Copy out the Panasonic MZ2000 review below word for word.

Document text:
■ ■ ■ ■ ■ ■ ■

In the demonstration, Panasonic measured the MZ2000’s peak brightness as 1,456 nits, and that of the 2022 LZ2000B that sat beside it at just under 1,000. This isn’t a difference that can only be seen through measurements, mind you. Panasonic flicked through several moving graphics and the new model’s upped brightness was very clear, with more fine details also apparent. And if you are wondering whether this increased brightness will affect the deep-black intensity OLED has always been lauded for, that should not be (and certainly didn’t look to be) the case. So long as Panasonic hasn’t taken a backwards step in any other area, the MZ2000 looks good to be a winner.
Panasonic doesn’t just take the LG Display OLED panel, stick it on two legs and whack a Panasonic badge on the front, of course. It uses its own HCX Pro AI processor and technologies (including a brand-new, Panasonic-engineered heat management system) to power and manipulate the display to its liking – and that all combines to create what Panasonic is calling the 'Master OLED Ultimate'. Slightly unusual, however, is that while the 55-inch and 65-inch MZ2000 fly the flag for this ‘Master OLED Ultimate’, the 77-inch model has a different (‘Master OLED Pro Cinema') panel that actually omits MLA technology and uses a different heat sink to the one in its smaller siblings.
Panasonic is one of very few TV brands that go the extra mile when it comes to integrated speakers on its flagship TVs, and it hasn’t changed its tact for the MZ2000. It too features a visible speaker bar mounted beneath the length of the screen, backed up by dedicated side- and up-firing speakers encased into pretty chunky (by today’s standards) casework that’s mounted to the TV’s rear.

■ ■ ■ ■ ■ ■ ■

Word and element pointing entries
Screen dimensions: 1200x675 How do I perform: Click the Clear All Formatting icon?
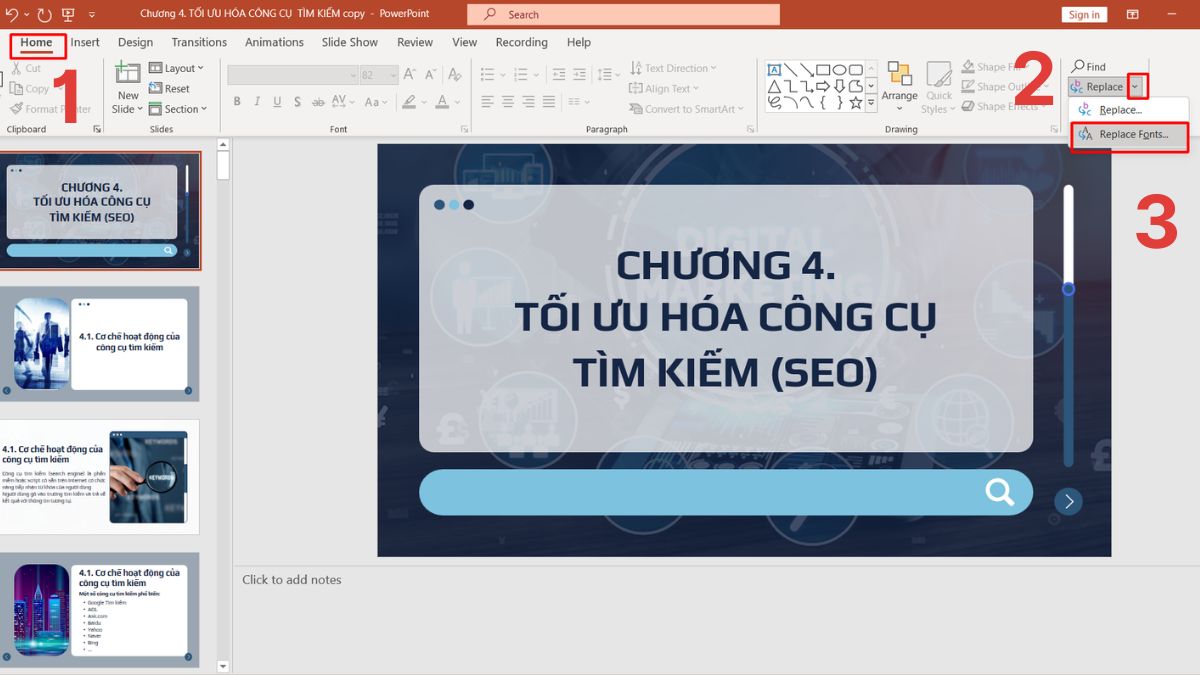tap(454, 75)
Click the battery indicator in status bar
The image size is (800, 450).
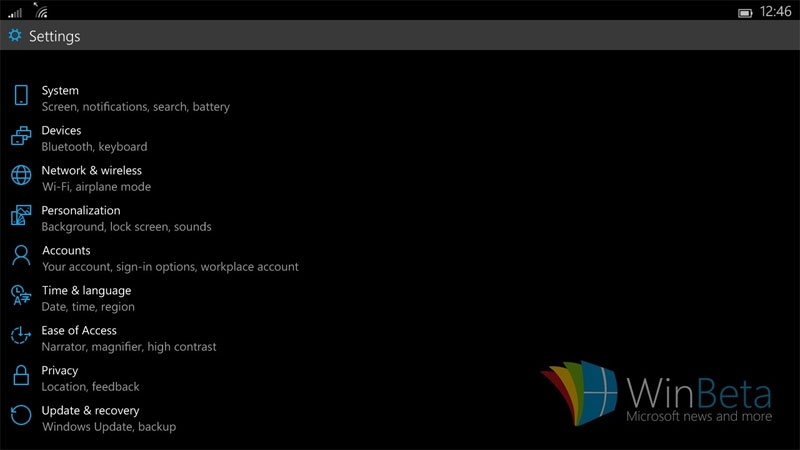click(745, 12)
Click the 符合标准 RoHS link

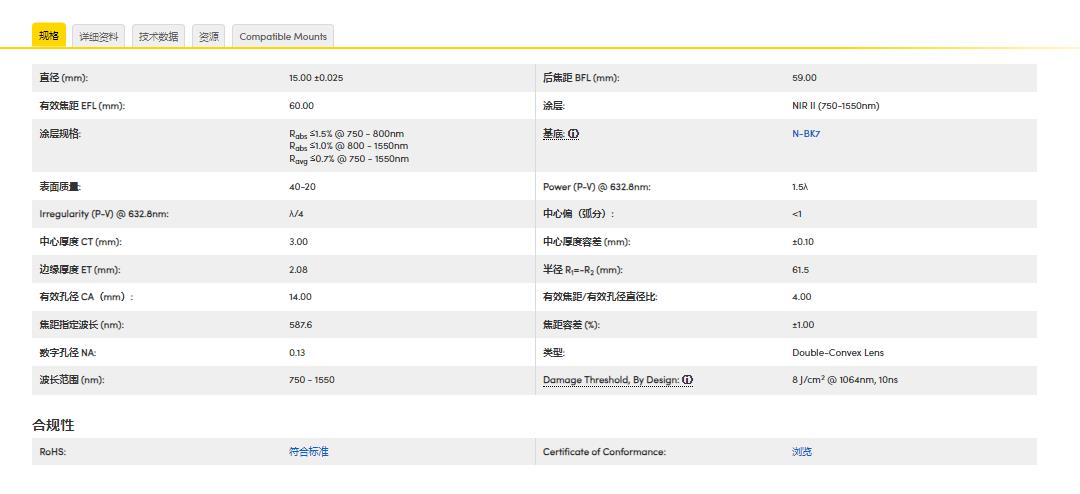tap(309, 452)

■ ■ ■ ■ ■ ■ ■

Response:
In the demonstration, Panasonic measured the MZ2000’s peak brightness as 1,456 nits, and that of the 2022 LZ2000B that sat beside it at just under 1,000. This isn’t a difference that can only be seen through measurements, mind you. Panasonic flicked through several moving graphics and the new model’s upped brightness was very clear, with more fine details also apparent. And if you are wondering whether this increased brightness will affect the deep-black intensity OLED has always been lauded for, that should not be (and certainly didn’t look to be) the case. So long as Panasonic hasn’t taken a backwards step in any other area, the MZ2000 looks good to be a winner.
Panasonic doesn’t just take the LG Display OLED panel, stick it on two legs and whack a Panasonic badge on the front, of course. It uses its own HCX Pro AI processor and technologies (including a brand-new, Panasonic-engineered heat management system) to power and manipulate the display to its liking – and that all combines to create what Panasonic is calling the 'Master OLED Ultimate'. Slightly unusual, however, is that while the 55-inch and 65-inch MZ2000 fly the flag for this ‘Master OLED Ultimate’, the 77-inch model has a different (‘Master OLED Pro Cinema') panel that actually omits MLA technology and uses a different heat sink to the one in its smaller siblings.
Panasonic is one of very few TV brands that go the extra mile when it comes to integrated speakers on its flagship TVs, and it hasn’t changed its tact for the MZ2000. It too features a visible speaker bar mounted beneath the length of the screen, backed up by dedicated side- and up-firing speakers encased into pretty chunky (by today’s standards) casework that’s mounted to the TV’s rear.